The most important element in bringing all this about, of course, was my wife, whom I’ve called “Grace” in my books, but whose real name is Deedie. You could never say that having her husband come out as trans was Deedie’s first choice for what to do in a marriage, and the scars from that transition remain. But Deedie decided early on that her life was better with me in it than without it, and as a social worker and a therapist she was, perhaps, better equipped than most wives to understand what I was up against, and what it would take for our family to endure.
And so it was that as I made my transition, back in the day, my wife helped send the message to my children that our family was not in danger; that our love for them had not changed; and that whatever it was that was happening to me was not something that would happen to them.
I finally knew we were going to be all right when my boys at last came up with a name for me. This is a story I’ve told before, so please forgive me for telling it one more time: one night my son Zach looked at me and said, “We can’t keep calling you Daddy if you’re going to be a girl, that’s too weird.”
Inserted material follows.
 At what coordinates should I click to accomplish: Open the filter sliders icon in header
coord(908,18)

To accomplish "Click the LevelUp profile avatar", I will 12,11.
I suggested he call me “Jenny,” since that was the name I’d chosen. I don’t know how I chose Jenny-- perhaps it was because I’d been a James, and I wanted a “J” name, something that would seem familiar, and send the message to people that I was, all the changes notwithstanding, still the same soul they had always known.
But Zach just laughed at “Jenny.” “Isn’t that the name of a lady mule?” he asked.
Trying not to be hurt, I said, “Well what do you want to call me?”
He said, “How about ‘Maddy’? That’s like half Mommy, half Daddy. Plus I know a girl at school named Maddy, and she’s cool.”
That was when his little brother said, “Or Dommy.”
We all laughed at this, but in time, Maddy began to stick. It helped that Deedie called me Maddy as well, although she didn’t take to it right away. At first, being Irish, Deedie called me “Maddy O’daddy,” which was nice. But in time, like lots of other suffixes and shadows that had trailed me around, “O’daddy” faded away. “Maddy” became my name. During the summer, on a Sunday in June, we celebrated “Maddy’s Day.”
It’s proper to scoff at “labels,” at the way we sometimes lose the wonderful morphability of identity by hanging a single name upon ourselves. But I can say that having a good name to call me made a huge difference for us. When I became “Maddy,” it meant that there was a name that was mine, and that my sons had chosen it. The name felt right, in ways I can hardly describe. It felt like I belonged, once more, in my family.
I know other trans parents who have kept the name “Daddy,” even though their children have changed pronouns to female ones. I know other parents who are still called “Dad” and “he” at home, and who rightly say that “this is what the children want, and they get to decide,” even if it creates more than a few awkward moments outside of the house. For some parents, enduring odd looks from strangers is a price they are happy to pay in order to keep a family going.
But tragically, I know other trans parents--lots of them, in fact-- who have lost their children, whose spouses have decreed that their sons and daughters may not see their Maddies. Or Dommies. I know one woman whose children have been told that their father is dead.
My heart breaks for all of these families. Those parents have been denied a chance to share their love with their own sons and daughters. And their children have been denied a chance to learn something very important-- that while a parents gender may change, the love that he or she feels is constant.
My wife and I are celebrating our 25th wedding anniversary this summer-- 12 years as husband and wife, 13 as wife and wife. When I wake up in the middle of the night, sometimes I still think, What about your children? What about the boys?
Then I think of them-- grown men now, scholars, mountain climbers, shark cage divers, and I think, Don’t worry, Maddy. The kids are all right.